Footnote 2: The Saguaro Lake stage is a 9.5-mile (15.2 km) swim at 1,529-feet (466m) elevation which is rimmed with canyon walls. The lake is home to all kinds of fish including carp weighing as much as 30 pounds. The venue is within the Superstition Wilderness of the Tonto National Forest. The Canyon Lake 9-mile (14.4 km) stage swim is done at 1,660 feet (505m) altitude, formed by the Mormon Flat Dam. The remote Apache Lake is a 17-mile (27.3 km) stage swim in a beautifully isolated reservoir that separates the Four Peaks Wilderness from the Superstition Wilderness. The picturesque canyon is framed by the Mazatzal Mountains and Superstition Mountains. The Roosevelt Lake stage is a 10 km night swim that begins at a very small boat dock approximately 5 miles east of the marina and finishes under the stars and moon at the Roosevelt Dam.

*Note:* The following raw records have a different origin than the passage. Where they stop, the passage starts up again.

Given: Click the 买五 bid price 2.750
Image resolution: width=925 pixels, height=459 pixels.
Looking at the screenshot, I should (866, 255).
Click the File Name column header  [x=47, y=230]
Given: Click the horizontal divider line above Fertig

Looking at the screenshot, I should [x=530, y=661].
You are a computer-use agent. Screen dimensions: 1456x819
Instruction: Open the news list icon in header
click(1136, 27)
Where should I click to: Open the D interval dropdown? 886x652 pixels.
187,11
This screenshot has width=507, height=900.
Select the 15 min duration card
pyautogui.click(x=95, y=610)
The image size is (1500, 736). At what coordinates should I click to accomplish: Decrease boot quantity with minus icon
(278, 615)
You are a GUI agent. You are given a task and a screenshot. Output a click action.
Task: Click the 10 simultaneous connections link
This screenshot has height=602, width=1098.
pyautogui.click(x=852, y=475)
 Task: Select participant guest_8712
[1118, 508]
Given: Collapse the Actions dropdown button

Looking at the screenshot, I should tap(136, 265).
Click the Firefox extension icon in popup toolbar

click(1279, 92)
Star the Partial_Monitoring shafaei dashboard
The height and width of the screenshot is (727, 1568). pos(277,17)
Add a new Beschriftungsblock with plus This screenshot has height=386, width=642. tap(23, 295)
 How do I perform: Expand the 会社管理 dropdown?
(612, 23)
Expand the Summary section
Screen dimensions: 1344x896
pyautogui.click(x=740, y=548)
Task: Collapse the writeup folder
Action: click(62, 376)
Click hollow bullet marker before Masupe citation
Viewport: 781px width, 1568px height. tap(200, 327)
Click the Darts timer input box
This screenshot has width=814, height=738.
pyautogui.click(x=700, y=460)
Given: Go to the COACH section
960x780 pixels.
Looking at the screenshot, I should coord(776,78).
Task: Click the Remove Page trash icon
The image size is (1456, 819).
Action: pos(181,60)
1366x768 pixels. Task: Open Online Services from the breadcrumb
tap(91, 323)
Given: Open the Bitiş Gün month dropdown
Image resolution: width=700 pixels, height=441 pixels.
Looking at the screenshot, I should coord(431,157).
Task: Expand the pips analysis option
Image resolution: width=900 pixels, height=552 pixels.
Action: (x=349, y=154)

Footnote 3: The S.C.A.R. Swim Challenge was nominated for the 2014 World Open Water Swimming Offering of the Year. Its nomination reads, “The S.C.A.R. Swim Challenge set in the dry, rugged American southwest desert of Arizona is no longer under the radar. The secret is out about the out-of-the-way 4-day stage swim that focuses on camaraderie rather than competition, passion rather than pressure. Swimmers from around the world have discovered the joy of a 64.3 km series of swims in Saguaro Lake, Canyon Lake, Apache Lake and Roosevelt Lake where flexibility and recovery play important elements just as do feeds and navigation. Set along four majestic reservoirs on the Salt River in the desert wild, the brainchild of Kent Nicholas has become much more of an international happening than its initial beginnings as a rogue swim by locals. S.C.A.R. is a physical test and a psychological challenge made easier by the other participants. For its humble beginnings that have blossomed into a major marathon event, for its dedicated race director and all its helpful volunteers, for its unique course carved out of the desert wilds, the S.C.A.R. Swim Challenge is a worthy nominee for the 2014 World Open Water Swimming Offering of the Year.